## Consigne
Reprenez le billet sur Mel Gibson et le film Traîné sur le bitume, et poursuivez-le après sa dernière phrase.

## Extrait du texte
=-=-=-=-=
Probable réminiscence de mon adolescence bercée par Martin Riggs et Max Rockatansky, un de mes acteurs cultes est et reste Mel Gibson. Malgré les polémiques, malgré sa période de mise sur la touche par le microcosme hollywoodien, malgré son blacklistage qui aura duré peu ou prou une dizaine d’années, Mad Mel demeure pour moi une des figures emblématiques du cinéma que j’ai aimé jeune, qui a forgé mes goûts et figé mon système de références bien à moi. D’ailleurs ce n’est pas uniquement l’acteur qui m’a marqué, mais également le réalisateur qui, quoi qu’on pense de lui, sait livrer des films d’une puissance et d’une efficacité qui se posent là. À mes yeux, un film comme Apocalypto par exemple, est devenu une référence instantanée, un classique moderne, un statut que très peu de films récents sont capables de revendiquer et de tenir.
Héros à l'ancienne et gloire passée...
Longtemps boycotté1 en tant que comédien pour avoir tenu des propos polémiques et défrayé la chronique par sa vie personnelle quelque peu agitée, Mel Gibson revient lentement sur les écrans, sans pour autant être redevenu la star qu’il fut à sa grande époque. On ne monte plus de gros budgets sur son seul nom, la licence Mad Max survit à présent sans lui, même L’Arme Fatale a connu une seconde vie2 sans lui. Plus discret, se voulant moins clivant, le bonhomme renoue doucement avec son métier, monte tant bien que mal des films ambitieux en tant que réalisateur (le dernier en date, Tu ne tueras point l’a même réconcilié avec la critique), et montre sa trogne dans quelques films choisis, ici et là.
Le poids des années qui pèse...
Car une chose n’a pas changé : ce n’est peut-être plus son regard bleu acier mais souvent une barbe grisonnante et envahissante qu’on voit en premier quand il apparaît à l’écran, mais il n’a rien perdu de son magnétisme animal et de son charisme naturel. La vieillesse et la fatigue qu’on peut lire sur son visage ne font finalement qu’accentuer l’intensité de ce qu’il dégage.
Alors pour moi, quand un nouveau film avec Mel Gibson sort, ça tient toujours un petit peu de l’événement. Même si je suis l’un des derniers à qui ça fait cet effet. M’en fous. J’essaie d’aller le voir au cinéma quand même. Du moins s’il est programmé sur grand écran de par chez moi. C’est donc avec une pointe de déception que j’ai appris que Traîné sur le bitume n’aurait pas les honneurs d’une sortie en salle dans l’hexagone, mais passerait par la case DTV3.
Entre vieux de la vieille pas de cadeaux, ou quand Don envoie Mel sur la touche...
Pourtant le casting a méchamment de la gueule ! Jugez plutôt : outre Mel Gibson on retrouve à ses côtés Vince Vaughn, Michael Jai White, Don Johnson, Udo Kier, Laurie Holden4, Jennifer Carpenter… on a vu pire ! Et puis le film est signé S. Craig Zahler dont le nom ne vous dira peut-être rien, mais dont le premier film, Bone Tomahawk avait bien fait parler de lui et ramassé quelques distinctions ici et là (dont le Grand Prix de Gérardmer 2016, pour ceux à qui ça cause). Pas un manchot derrière la caméra donc.
=-=-=-=-=
## Jeu de données
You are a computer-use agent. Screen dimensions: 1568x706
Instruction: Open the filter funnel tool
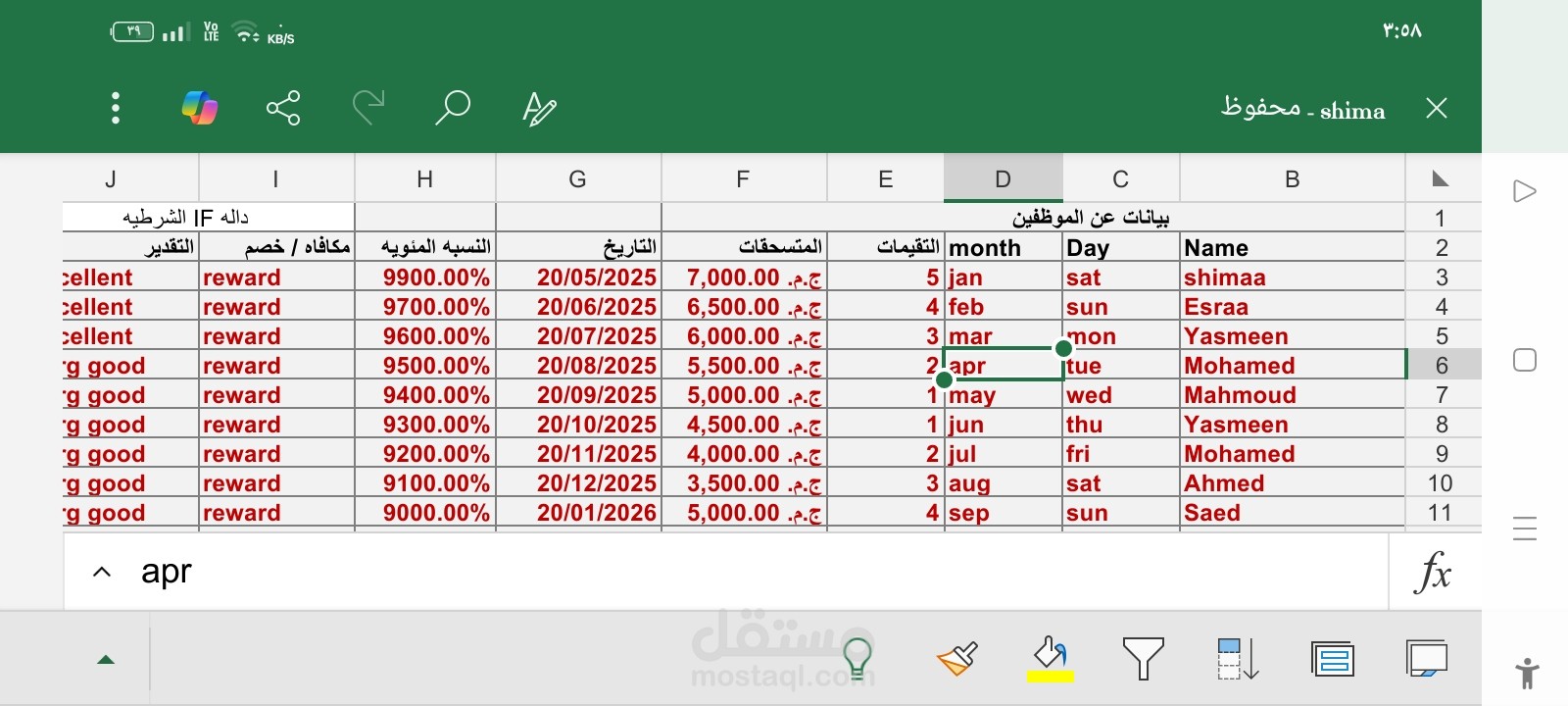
=-=-=-=-=
## Réponse
Peu importe, de toute manière l’affaire était entendue pour moi : au cinéma ou en vidéo, je ne pouvais pas passer à côté de ce film-là.
Attention au casting de seconds couteaux qui claque : Michael Jai White vous salue bien !
Je vous dresse rapidement le décor : Deux flics un peu borderline mais pas ripoux sont suspendus par leur hiérarchie après avoir été filmés lors de l’une de leurs arrestations. Le temps que les médias se calment et passent à autre chose. Écœuré par ce manque de soutien, Brett Ridgeman (Mel Gibson) décide de mettre à profit sa suspension pour gagner l’argent dont lui et sa famille ont tant besoin. Rencardé sur un gros coup qui doit se faire prochainement, il va jouer le tout pour le tout et entreprend de braquer des braqueurs. Voler des voleurs, ça n’est pas vraiment du vol il paraît… en tout cas sa morale s’en accommode volontiers. Son coéquipier Anthony Lurasetti (Vince Vaughn) tout d’abord peu enthousiaste à cette idée, décide de tout de même lui prêter main forte. Les deux hommes sont déterminés. Le hic, c’est qu’en face, les criminels eux aussi sont déterminés...
Les méchants n'ont pas prévu de se laisser faire !
Alors j’avoue que durant au moins la première heure du film, j’étais dubitatif. Il y avait du talent à l’écran, pas de problème là-dessus, mais côté mise en scène et scénario, je n’étais pas convaincu. Je trouvais ça trop lent, trop explicatif et pas assez dynamique. J’en étais presque à me demander si la bonne réputation qui précédait le film n’était pas exagérée. Plus les minutes s’écoulaient, plus je craignais fortement une amère déception à l’arrivée…
Pour sa famille, Brett sait ce qu'il lui reste à faire...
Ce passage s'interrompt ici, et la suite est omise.